--- Work to complete ---
Each line of the records that holds "first" should be shown in full.

--- Dataset records ---
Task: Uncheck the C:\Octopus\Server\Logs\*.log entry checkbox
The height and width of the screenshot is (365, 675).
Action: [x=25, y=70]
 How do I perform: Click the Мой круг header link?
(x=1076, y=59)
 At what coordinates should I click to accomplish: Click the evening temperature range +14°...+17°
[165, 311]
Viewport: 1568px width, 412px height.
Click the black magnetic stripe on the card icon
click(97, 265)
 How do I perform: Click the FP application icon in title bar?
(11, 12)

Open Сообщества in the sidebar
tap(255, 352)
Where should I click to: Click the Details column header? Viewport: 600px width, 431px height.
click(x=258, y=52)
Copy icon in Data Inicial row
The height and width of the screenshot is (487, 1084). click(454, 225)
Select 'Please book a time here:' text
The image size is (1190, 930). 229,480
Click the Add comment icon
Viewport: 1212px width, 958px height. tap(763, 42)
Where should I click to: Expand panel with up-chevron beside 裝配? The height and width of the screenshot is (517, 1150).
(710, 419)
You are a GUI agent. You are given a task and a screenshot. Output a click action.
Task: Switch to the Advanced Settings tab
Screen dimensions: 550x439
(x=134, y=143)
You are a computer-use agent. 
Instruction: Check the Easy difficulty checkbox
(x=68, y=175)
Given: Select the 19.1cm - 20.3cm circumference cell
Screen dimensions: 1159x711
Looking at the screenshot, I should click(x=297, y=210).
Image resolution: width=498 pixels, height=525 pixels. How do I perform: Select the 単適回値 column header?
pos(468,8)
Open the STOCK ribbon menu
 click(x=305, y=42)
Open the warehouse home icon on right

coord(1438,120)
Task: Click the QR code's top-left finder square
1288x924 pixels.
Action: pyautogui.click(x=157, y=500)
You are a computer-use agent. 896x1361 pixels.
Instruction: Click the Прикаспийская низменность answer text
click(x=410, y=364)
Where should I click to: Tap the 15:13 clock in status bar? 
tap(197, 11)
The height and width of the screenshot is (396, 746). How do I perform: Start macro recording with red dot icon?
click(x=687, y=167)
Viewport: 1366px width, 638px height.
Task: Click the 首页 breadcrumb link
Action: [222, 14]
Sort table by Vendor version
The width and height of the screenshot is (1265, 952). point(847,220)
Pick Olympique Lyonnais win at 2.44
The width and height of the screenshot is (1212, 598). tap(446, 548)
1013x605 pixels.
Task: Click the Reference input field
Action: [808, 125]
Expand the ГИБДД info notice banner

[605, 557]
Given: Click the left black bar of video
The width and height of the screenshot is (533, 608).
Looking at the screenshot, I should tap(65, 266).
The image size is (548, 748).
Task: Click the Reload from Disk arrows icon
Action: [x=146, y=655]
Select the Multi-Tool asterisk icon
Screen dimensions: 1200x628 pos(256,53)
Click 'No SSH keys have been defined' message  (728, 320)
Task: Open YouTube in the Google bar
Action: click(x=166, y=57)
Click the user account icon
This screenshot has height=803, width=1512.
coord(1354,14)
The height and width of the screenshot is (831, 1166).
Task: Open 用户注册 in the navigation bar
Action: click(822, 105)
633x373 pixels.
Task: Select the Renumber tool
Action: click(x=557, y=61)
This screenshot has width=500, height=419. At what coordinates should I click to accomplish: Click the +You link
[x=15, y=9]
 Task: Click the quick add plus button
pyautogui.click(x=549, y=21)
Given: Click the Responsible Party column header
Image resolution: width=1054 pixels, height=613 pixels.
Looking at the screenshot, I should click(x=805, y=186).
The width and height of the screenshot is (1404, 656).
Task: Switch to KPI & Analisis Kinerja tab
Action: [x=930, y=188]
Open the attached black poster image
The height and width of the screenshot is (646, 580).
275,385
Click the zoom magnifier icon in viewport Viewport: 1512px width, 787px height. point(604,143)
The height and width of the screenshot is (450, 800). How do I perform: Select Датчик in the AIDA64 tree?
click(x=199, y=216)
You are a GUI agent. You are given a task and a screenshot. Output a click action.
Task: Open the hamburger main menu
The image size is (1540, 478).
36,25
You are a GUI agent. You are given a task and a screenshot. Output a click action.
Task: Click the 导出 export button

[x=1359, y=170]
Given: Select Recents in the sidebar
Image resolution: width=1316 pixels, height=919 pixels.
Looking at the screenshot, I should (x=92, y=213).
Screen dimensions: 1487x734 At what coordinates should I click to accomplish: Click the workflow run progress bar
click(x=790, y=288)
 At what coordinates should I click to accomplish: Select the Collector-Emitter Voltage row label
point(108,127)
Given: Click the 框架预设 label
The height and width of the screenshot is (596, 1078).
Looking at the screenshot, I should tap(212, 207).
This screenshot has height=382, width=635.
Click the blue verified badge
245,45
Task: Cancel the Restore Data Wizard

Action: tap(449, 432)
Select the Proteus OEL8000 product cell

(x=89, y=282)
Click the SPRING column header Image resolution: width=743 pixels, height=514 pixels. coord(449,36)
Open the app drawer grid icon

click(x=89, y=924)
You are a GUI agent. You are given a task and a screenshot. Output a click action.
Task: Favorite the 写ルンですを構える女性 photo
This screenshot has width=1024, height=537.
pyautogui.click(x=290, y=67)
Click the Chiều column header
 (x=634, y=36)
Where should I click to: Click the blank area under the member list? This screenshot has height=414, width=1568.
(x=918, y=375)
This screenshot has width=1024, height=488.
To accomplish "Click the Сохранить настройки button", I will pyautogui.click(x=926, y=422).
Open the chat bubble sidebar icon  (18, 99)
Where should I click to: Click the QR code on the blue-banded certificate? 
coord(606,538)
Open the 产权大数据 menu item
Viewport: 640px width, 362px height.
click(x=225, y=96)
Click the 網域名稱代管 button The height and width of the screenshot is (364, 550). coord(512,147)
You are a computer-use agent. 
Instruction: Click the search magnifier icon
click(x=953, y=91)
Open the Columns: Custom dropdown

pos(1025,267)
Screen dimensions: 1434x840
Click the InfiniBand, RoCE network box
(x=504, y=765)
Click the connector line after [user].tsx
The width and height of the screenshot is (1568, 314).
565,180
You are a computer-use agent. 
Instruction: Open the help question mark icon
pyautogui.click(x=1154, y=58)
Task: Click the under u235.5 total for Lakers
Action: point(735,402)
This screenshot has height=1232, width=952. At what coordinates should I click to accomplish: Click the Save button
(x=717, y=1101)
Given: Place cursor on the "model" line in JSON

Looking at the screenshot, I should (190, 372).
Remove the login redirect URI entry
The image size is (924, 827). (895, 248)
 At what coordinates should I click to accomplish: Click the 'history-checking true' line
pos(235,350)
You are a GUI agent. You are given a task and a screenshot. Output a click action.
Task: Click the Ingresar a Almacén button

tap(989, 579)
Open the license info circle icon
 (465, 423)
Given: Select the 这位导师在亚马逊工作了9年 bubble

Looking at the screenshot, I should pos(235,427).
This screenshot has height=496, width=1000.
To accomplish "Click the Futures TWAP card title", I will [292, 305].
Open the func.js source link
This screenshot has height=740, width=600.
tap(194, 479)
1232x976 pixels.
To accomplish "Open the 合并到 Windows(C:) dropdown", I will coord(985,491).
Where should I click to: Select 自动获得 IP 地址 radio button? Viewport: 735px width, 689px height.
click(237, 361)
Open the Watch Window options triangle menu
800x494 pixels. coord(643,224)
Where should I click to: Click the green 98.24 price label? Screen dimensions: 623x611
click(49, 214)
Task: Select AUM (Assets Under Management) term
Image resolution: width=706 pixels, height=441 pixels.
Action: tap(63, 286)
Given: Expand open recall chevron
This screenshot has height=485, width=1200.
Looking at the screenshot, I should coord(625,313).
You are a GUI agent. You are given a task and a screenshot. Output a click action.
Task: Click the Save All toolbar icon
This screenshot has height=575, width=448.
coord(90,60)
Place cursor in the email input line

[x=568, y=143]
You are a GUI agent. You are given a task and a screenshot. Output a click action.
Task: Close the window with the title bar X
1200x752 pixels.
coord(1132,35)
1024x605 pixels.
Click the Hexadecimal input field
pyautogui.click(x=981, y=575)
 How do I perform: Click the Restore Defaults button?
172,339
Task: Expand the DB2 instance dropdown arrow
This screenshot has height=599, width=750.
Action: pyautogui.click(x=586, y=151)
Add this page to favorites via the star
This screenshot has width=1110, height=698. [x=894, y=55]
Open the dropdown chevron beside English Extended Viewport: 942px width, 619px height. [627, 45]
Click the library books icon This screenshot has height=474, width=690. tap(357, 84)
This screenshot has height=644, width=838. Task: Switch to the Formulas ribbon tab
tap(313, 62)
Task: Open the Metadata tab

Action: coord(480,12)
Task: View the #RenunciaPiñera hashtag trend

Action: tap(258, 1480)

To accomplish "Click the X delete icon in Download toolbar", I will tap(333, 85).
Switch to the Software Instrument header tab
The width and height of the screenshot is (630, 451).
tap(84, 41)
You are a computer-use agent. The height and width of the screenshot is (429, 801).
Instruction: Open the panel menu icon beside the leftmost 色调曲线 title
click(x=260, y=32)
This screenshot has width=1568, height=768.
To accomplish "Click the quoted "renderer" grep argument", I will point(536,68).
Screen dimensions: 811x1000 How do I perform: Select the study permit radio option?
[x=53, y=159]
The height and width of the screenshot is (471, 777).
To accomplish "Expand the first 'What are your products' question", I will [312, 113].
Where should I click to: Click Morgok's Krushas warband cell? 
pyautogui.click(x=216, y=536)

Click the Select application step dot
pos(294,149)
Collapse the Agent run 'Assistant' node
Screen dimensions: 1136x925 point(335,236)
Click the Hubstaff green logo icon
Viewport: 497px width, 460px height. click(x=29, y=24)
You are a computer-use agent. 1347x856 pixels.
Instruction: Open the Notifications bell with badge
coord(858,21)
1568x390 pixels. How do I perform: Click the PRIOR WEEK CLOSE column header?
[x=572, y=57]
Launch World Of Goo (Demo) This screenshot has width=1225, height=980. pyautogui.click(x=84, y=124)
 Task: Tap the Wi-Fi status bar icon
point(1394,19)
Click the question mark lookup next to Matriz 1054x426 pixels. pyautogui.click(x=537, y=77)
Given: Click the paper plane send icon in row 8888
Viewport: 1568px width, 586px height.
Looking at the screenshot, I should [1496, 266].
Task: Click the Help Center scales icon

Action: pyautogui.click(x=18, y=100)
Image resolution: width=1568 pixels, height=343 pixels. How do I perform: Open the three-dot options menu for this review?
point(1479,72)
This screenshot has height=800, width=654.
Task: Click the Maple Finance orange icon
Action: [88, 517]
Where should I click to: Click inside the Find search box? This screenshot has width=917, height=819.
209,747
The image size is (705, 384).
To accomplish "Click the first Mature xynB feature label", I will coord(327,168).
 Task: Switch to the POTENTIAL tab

--- Answer area ---
To accomplish "Expand the first 'What are your products' question", I will [312, 113].
To accomplish "Click the first Mature xynB feature label", I will coord(327,168).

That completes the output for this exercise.